▶ _PROBLEM STATEMENT_
Look through the material that follows and show every line with the string "chart".

▶ _DATA TO PROCESS_
"""

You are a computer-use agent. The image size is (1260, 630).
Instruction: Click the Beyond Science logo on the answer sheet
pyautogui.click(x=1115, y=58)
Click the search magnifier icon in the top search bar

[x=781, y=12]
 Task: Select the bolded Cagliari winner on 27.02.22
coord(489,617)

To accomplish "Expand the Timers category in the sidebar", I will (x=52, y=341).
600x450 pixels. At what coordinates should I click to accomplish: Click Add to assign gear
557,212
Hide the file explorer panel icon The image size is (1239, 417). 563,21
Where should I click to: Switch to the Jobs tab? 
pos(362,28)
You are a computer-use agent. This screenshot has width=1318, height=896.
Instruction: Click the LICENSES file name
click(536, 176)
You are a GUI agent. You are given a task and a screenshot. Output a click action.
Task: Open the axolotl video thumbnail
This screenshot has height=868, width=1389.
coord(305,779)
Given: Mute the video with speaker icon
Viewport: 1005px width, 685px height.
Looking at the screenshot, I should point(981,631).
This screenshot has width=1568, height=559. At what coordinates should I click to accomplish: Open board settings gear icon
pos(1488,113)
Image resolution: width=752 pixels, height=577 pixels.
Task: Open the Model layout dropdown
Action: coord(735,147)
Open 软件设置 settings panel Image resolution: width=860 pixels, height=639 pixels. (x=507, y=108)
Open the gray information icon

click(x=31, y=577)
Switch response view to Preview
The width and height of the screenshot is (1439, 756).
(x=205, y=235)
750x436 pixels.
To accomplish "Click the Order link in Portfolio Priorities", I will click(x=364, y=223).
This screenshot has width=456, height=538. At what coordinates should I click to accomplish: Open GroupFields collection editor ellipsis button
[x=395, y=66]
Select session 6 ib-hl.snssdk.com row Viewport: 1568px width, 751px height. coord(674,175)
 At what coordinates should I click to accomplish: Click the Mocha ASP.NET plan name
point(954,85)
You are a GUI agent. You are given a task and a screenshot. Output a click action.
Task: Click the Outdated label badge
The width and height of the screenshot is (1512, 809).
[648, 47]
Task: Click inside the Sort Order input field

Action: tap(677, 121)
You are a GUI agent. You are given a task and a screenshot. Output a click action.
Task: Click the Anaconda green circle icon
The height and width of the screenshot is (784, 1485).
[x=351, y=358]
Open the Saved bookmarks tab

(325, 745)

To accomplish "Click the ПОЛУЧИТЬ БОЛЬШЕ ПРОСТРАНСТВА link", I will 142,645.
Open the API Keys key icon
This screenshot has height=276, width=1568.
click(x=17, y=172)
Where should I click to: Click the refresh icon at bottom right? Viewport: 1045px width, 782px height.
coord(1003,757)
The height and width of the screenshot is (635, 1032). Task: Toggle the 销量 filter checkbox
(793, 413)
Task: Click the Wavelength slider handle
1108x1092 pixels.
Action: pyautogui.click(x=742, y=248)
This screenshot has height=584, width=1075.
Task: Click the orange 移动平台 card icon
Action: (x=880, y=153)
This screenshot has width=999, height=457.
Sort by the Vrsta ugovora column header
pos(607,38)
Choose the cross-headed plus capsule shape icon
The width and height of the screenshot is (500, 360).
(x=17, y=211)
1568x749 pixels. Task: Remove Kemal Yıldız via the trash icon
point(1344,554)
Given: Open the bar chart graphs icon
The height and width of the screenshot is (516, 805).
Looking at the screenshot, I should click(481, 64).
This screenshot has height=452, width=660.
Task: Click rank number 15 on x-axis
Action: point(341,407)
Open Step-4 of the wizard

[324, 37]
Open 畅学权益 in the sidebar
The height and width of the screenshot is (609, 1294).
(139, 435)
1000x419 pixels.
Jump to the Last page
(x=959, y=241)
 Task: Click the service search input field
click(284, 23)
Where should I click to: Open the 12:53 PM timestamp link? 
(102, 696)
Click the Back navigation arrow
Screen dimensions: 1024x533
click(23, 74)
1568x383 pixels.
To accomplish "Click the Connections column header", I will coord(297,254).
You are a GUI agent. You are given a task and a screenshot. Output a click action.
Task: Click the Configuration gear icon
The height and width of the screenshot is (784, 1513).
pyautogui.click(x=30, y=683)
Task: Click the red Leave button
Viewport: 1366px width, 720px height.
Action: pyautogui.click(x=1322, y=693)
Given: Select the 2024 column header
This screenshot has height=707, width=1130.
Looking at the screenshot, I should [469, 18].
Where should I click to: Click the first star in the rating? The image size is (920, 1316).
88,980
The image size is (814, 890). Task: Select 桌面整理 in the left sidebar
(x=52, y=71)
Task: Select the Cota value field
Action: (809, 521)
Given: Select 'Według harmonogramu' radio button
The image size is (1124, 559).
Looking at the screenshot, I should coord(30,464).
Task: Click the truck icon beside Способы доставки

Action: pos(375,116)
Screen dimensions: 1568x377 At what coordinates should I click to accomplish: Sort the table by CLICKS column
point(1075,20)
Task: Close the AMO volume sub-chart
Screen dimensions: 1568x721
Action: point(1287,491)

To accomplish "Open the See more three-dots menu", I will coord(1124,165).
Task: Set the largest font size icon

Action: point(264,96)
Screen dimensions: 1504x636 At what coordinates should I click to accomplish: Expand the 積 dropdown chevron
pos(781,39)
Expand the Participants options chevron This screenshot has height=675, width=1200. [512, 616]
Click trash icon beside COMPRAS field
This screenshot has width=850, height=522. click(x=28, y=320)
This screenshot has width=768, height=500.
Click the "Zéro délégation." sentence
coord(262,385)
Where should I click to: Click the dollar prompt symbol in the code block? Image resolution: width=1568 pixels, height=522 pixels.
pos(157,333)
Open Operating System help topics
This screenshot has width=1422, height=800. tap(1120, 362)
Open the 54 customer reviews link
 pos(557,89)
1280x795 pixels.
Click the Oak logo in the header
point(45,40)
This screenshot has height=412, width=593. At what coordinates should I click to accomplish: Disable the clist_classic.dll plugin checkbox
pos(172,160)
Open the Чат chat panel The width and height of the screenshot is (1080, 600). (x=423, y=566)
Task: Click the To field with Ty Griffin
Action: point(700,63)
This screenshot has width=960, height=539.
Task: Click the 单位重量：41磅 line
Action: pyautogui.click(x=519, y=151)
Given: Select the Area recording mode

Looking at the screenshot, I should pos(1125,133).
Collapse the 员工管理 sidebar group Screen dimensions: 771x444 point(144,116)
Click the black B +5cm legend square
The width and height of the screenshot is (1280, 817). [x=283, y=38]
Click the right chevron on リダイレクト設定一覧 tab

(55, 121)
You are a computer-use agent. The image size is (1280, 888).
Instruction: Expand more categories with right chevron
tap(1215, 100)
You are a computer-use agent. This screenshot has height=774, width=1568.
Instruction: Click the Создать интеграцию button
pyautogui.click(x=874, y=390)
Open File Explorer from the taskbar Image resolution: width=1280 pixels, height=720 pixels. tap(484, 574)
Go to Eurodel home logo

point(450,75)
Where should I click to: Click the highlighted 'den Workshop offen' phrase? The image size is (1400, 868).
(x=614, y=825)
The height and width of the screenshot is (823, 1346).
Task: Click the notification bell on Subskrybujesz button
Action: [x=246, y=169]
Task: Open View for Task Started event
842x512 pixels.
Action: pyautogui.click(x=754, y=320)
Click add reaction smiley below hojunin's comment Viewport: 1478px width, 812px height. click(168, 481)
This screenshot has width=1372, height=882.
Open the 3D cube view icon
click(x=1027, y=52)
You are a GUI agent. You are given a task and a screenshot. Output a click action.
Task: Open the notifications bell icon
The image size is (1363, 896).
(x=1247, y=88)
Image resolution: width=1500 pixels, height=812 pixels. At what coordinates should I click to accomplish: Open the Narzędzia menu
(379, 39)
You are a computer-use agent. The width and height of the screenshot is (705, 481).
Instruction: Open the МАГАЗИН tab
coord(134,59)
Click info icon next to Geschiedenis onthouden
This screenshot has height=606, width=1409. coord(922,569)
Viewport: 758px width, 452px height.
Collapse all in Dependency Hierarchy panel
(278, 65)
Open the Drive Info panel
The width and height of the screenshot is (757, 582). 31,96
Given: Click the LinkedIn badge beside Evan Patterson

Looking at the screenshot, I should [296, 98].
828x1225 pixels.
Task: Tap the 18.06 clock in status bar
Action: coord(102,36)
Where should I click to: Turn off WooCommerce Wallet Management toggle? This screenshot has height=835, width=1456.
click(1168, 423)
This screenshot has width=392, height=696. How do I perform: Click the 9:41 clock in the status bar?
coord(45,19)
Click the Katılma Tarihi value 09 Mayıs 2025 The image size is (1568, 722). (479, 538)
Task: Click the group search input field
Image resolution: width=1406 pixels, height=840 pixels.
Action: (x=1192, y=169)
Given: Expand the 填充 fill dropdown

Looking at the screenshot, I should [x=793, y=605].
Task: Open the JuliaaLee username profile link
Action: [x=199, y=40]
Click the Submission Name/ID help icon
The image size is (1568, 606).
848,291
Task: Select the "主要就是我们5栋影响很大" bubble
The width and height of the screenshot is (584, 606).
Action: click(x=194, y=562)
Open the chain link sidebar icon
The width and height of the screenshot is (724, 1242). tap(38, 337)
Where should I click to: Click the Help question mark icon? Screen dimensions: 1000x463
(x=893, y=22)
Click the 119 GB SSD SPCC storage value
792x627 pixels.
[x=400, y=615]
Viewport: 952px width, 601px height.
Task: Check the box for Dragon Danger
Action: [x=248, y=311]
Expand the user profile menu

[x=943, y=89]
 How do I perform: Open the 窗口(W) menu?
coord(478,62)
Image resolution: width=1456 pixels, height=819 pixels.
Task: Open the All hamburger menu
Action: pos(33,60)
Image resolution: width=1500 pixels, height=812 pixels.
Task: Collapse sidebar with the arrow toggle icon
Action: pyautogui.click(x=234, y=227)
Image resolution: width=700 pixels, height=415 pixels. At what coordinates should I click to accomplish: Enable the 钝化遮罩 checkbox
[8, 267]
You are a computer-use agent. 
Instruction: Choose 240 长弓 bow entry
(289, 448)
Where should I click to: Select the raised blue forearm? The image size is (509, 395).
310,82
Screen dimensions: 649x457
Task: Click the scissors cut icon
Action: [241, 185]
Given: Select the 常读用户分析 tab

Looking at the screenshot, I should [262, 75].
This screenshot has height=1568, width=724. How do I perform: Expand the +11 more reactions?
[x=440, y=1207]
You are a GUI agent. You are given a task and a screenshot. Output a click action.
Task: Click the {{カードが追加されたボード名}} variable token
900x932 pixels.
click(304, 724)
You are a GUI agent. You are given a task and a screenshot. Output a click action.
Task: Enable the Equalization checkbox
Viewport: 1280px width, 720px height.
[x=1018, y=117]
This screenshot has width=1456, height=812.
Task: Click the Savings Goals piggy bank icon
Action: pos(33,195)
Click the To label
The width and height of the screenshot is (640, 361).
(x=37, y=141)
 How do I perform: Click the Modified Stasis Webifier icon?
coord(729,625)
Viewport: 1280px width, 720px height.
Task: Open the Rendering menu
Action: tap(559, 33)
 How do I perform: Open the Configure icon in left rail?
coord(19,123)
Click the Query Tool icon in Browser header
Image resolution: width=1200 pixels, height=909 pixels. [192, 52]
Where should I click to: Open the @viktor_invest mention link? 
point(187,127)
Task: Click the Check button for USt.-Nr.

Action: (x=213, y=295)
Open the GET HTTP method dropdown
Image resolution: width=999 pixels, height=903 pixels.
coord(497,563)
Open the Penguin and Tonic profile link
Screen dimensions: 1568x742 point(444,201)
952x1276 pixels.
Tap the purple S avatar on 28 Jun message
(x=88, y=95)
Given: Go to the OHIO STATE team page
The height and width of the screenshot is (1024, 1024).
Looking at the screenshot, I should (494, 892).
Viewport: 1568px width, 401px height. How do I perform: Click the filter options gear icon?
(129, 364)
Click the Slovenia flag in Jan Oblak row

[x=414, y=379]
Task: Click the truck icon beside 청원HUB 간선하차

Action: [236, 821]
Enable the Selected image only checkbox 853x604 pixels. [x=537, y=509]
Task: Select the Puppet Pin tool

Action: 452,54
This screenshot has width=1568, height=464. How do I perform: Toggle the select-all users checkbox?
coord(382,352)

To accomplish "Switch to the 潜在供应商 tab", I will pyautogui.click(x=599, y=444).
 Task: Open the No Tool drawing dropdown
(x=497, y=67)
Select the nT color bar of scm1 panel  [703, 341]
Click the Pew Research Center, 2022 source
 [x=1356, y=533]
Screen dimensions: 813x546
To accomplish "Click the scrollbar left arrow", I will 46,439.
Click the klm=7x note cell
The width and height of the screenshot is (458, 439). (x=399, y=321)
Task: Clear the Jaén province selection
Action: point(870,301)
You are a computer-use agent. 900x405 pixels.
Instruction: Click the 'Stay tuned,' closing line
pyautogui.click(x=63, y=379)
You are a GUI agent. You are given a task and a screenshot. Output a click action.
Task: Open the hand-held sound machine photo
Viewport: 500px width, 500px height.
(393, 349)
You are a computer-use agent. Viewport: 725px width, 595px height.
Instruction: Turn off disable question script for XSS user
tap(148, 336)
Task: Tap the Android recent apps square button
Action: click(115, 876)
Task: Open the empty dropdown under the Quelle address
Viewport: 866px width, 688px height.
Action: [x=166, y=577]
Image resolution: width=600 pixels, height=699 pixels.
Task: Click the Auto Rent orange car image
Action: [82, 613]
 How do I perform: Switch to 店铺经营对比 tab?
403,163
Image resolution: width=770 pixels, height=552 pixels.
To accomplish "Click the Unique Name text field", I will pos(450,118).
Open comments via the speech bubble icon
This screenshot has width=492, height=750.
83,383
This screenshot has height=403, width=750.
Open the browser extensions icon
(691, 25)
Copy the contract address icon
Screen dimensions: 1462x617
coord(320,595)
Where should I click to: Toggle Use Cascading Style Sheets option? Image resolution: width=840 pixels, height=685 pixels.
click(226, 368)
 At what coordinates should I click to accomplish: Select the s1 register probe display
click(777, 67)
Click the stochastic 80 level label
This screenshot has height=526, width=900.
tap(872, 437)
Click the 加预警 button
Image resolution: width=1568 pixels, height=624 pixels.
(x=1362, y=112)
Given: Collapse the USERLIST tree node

"""

▶ _OUTPUT OF THE TASK_
Given: Open the bar chart graphs icon
Task: Close the AMO volume sub-chart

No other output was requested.